La sélectivité globale en amines et la régiosélectivité de la réaction sont gouvernées de façon interdépendante   par   l’ensemble   des   paramètres du système catalytique, qui peuvent avoir des influences antagonistes selon les objectifs visés.

La   présence   d’amine   en   large   excès,   ralentit   l’activité   catalytique   pour   l’hydroformylation   et   influence la régiosélectivité de la réaction en permettant d’augmenter  le  ratio  iso :n des aldéhydes formées, ce qui est intéressant pour augmenter la sélectivité finale en amine ramifiée qui nous intéresse.

La   température   de   réaction   se   doit   d’être   élévée   afin   de   permettre   l’étape   d’hydrogénation   de   l’énamine,  et en  particulier  l’énamine  ramifiée  qui  nous  intéresse.  Cependant,  plus  la  température   est élévée, plus le ratio iso :n des aldéhydes formées diminue, et le ratio iso : n des amines attendu également.

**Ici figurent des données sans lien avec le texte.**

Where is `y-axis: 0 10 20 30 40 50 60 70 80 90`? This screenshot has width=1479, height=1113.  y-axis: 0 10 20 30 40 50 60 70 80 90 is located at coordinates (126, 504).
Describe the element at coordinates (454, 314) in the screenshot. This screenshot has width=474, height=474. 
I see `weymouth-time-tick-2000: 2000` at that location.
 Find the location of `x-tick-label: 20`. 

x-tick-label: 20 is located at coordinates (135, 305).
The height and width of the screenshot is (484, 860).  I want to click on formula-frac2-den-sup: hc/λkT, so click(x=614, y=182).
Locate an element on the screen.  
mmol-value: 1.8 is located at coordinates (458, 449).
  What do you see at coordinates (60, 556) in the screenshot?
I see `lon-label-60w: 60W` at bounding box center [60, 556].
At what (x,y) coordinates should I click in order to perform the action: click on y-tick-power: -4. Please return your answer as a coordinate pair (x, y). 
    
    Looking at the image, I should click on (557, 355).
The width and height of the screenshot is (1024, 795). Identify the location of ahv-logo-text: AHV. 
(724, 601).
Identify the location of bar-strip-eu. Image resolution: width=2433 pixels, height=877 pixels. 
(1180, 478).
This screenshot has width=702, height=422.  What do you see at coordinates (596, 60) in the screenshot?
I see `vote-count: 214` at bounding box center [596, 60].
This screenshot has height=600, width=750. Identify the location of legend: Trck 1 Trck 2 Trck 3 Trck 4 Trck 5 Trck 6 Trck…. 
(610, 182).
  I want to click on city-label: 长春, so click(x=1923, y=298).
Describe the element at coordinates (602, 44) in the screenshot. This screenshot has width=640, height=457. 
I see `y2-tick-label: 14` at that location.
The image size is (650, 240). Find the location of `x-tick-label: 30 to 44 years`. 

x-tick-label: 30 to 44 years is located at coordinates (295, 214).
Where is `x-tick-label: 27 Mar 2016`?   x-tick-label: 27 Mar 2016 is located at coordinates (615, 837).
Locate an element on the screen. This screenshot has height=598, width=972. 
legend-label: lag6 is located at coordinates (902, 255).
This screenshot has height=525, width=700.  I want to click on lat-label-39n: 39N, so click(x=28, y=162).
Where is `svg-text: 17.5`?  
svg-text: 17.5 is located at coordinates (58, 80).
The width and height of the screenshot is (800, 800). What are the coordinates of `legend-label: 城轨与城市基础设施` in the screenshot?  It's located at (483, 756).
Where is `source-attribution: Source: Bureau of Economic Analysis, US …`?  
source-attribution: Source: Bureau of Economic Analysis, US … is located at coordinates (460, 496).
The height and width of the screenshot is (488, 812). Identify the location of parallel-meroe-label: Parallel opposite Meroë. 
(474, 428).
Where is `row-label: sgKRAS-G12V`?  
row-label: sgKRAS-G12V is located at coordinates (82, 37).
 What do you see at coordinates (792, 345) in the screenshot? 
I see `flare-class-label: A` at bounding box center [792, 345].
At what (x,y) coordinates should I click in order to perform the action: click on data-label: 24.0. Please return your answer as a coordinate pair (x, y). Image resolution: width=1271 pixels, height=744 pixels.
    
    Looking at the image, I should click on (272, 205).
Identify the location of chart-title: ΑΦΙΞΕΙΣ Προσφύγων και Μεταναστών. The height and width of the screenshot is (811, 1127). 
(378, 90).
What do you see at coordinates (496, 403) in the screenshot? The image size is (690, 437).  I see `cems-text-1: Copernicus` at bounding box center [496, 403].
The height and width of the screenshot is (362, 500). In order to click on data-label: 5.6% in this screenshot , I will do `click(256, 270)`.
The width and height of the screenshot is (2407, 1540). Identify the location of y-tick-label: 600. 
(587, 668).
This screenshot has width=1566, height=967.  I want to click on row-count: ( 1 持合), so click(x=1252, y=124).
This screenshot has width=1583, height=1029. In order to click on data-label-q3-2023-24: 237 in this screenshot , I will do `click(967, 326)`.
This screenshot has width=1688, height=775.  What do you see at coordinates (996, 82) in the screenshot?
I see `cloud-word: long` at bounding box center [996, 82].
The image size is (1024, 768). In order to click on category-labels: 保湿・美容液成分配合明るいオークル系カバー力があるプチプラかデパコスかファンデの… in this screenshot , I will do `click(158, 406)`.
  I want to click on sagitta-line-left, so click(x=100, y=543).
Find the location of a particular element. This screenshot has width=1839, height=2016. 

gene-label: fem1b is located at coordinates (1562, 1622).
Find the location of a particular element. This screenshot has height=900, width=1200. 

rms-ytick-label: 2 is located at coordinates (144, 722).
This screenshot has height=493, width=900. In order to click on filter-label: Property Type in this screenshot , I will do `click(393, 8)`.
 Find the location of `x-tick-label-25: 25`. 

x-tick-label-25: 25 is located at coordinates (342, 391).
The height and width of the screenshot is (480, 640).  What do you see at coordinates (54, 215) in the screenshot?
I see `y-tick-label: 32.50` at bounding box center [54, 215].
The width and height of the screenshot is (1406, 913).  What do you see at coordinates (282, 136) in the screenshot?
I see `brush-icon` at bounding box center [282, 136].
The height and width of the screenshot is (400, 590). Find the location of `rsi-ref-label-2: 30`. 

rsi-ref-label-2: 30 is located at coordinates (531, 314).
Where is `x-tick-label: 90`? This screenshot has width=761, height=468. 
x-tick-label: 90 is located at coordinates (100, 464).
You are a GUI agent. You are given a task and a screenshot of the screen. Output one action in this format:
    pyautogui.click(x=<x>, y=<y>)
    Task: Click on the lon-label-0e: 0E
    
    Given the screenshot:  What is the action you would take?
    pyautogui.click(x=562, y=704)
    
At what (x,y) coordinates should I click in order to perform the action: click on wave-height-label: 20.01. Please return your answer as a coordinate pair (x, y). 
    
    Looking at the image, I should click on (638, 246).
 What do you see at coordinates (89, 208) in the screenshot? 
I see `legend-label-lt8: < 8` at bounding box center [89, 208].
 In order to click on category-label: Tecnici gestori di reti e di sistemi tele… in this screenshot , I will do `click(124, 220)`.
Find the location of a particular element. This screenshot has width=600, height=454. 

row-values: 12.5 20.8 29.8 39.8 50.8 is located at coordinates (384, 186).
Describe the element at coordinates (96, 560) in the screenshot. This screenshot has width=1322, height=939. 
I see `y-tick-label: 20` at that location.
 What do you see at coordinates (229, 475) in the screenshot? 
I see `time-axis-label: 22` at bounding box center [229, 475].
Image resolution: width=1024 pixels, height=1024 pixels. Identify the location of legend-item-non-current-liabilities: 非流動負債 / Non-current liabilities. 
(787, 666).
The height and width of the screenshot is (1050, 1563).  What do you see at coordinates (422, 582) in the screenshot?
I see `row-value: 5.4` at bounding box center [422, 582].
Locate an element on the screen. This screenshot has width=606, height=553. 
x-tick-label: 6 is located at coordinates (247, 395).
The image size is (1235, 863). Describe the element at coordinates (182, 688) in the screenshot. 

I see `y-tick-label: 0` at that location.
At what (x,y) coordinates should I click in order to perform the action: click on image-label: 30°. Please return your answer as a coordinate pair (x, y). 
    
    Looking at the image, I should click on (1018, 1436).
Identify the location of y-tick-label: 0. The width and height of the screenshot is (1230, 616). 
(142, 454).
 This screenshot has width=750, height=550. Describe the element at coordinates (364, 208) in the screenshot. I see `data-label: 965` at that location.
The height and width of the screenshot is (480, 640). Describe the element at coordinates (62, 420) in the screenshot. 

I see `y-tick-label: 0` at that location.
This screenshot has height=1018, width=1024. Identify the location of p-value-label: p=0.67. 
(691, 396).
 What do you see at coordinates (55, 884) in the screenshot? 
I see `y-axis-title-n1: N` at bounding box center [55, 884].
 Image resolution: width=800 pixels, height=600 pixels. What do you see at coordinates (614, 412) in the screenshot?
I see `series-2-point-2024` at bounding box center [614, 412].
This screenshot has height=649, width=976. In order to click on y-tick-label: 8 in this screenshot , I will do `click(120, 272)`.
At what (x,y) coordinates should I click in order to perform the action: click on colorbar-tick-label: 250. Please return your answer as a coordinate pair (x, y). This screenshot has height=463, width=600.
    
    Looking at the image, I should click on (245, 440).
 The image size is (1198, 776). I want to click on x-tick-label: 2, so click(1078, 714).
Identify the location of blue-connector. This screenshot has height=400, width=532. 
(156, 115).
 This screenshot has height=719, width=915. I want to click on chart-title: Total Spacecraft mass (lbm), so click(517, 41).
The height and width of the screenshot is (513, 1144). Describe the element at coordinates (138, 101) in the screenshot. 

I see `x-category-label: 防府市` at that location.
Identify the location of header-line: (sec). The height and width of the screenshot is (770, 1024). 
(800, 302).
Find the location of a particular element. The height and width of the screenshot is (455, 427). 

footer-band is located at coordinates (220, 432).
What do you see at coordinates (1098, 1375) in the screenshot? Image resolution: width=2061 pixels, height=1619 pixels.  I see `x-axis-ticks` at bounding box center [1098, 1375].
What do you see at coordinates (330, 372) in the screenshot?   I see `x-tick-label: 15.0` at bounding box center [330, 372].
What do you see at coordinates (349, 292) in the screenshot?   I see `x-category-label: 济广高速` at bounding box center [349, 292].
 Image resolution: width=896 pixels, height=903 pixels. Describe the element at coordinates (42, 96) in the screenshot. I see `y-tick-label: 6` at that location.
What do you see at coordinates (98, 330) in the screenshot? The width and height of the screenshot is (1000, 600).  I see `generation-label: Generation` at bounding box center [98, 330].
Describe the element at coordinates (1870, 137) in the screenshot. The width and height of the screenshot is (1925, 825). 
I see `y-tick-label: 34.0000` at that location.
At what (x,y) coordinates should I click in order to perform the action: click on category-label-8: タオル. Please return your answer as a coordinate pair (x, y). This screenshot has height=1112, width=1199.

Une augmentation de la pression totale et de la pression  partielle  d’hydrogène  permettrait  peut-être d’améliorer   l’activité   d’hydrogénation   du   système.   La   présence   de   CO   ralentit   fortement   l’étape   d’hydrogénation  de  l’énamine,  surtout  l’énamine  ramifiée,  qui  est  plus  difficile  à  réduire. Au niveau mécanistique, la présence des deux énamines (Z) et (E) en même temps au sein du mélange réactionnel  pose  une  question  importante  sur  le  déroulement  de  l’hydrogénation  de  l’énamine,  qu’il   serait réellement intéressant d’étudier  par  des  calculs  théoriques  appropriés.